## Material for this task
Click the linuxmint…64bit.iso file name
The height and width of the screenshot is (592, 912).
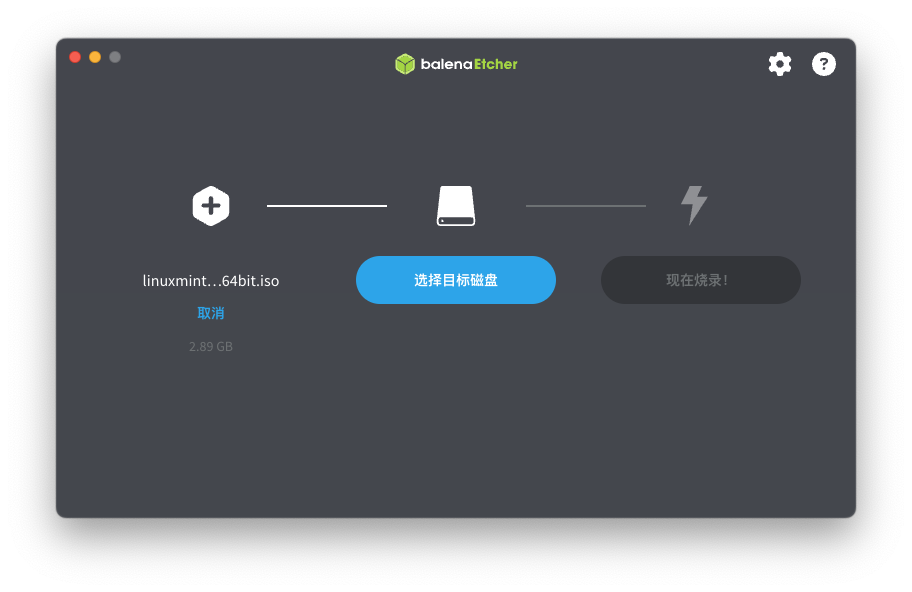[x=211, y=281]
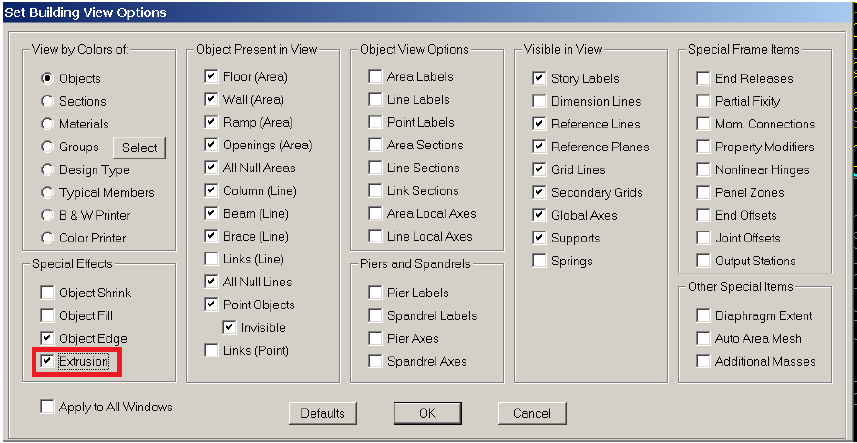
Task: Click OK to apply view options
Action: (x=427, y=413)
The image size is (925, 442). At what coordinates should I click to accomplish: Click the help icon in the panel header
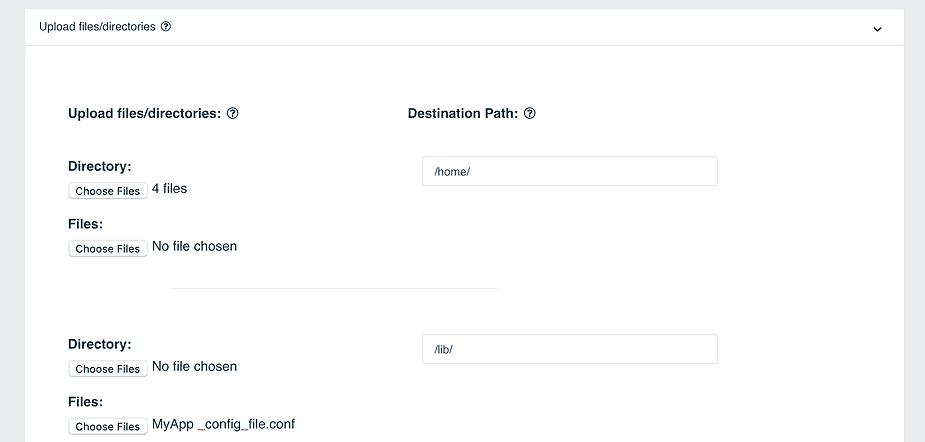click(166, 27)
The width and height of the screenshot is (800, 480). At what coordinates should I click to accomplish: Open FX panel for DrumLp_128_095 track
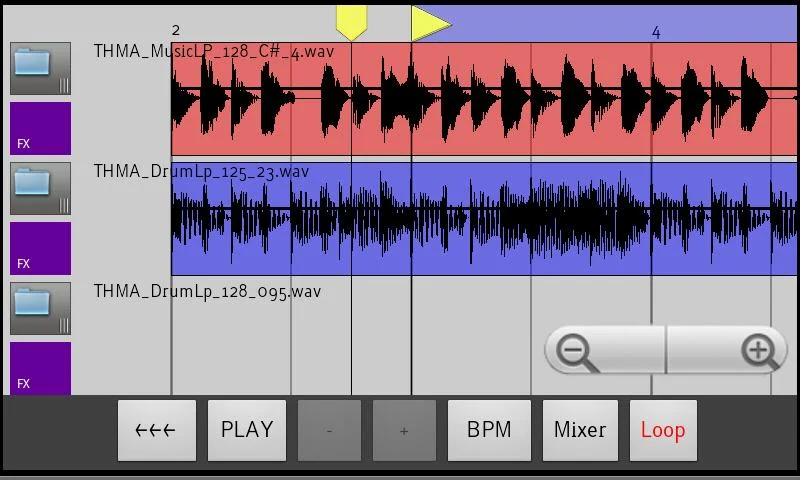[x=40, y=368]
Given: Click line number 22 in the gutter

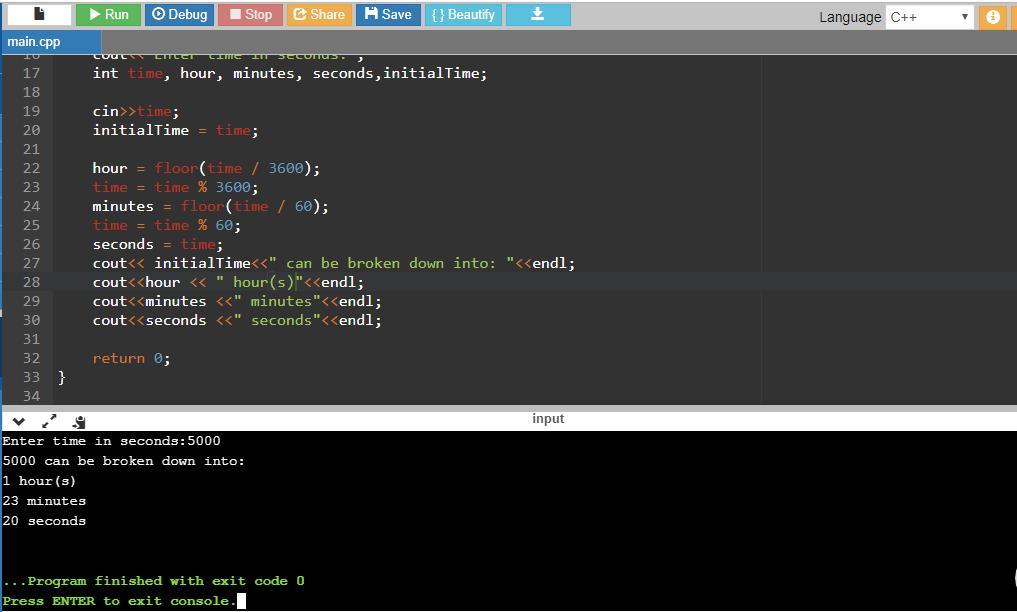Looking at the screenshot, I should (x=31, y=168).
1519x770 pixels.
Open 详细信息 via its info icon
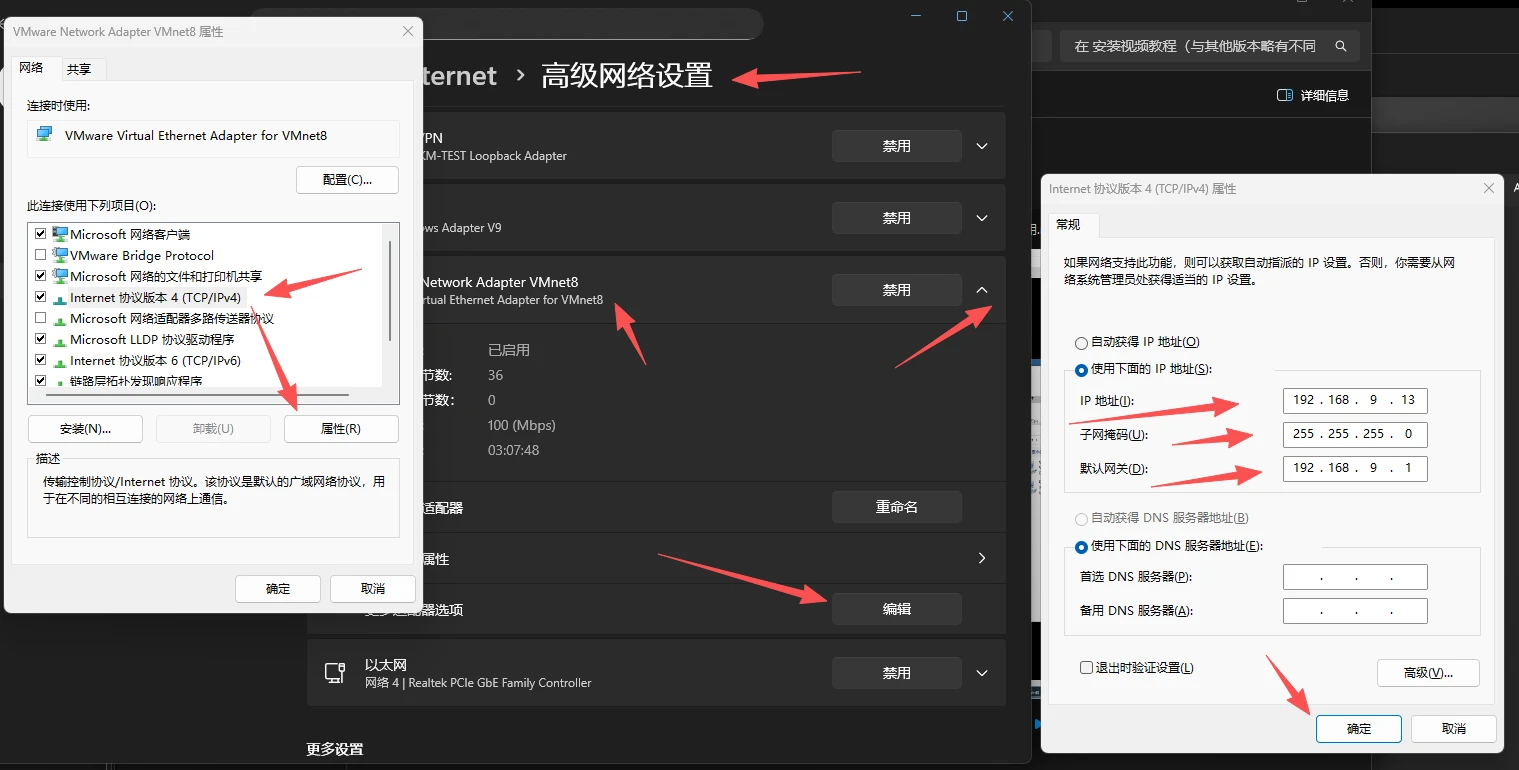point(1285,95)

## What to do
From the first line above to the last, copy the records exactly but omit the pictures.

## Response to the exercise
Click the linuxmint…64bit.iso file name
The height and width of the screenshot is (592, 912).
[x=211, y=281]
Task: Click OK to apply view options
Action: (x=427, y=413)
The image size is (925, 442). At what coordinates should I click to accomplish: Click the help icon in the panel header
click(166, 27)
The width and height of the screenshot is (800, 480). At what coordinates should I click to accomplish: Open FX panel for DrumLp_128_095 track
[x=40, y=368]
Given: Click line number 22 in the gutter

Looking at the screenshot, I should (x=31, y=168).
1519x770 pixels.
Open 详细信息 via its info icon
point(1285,95)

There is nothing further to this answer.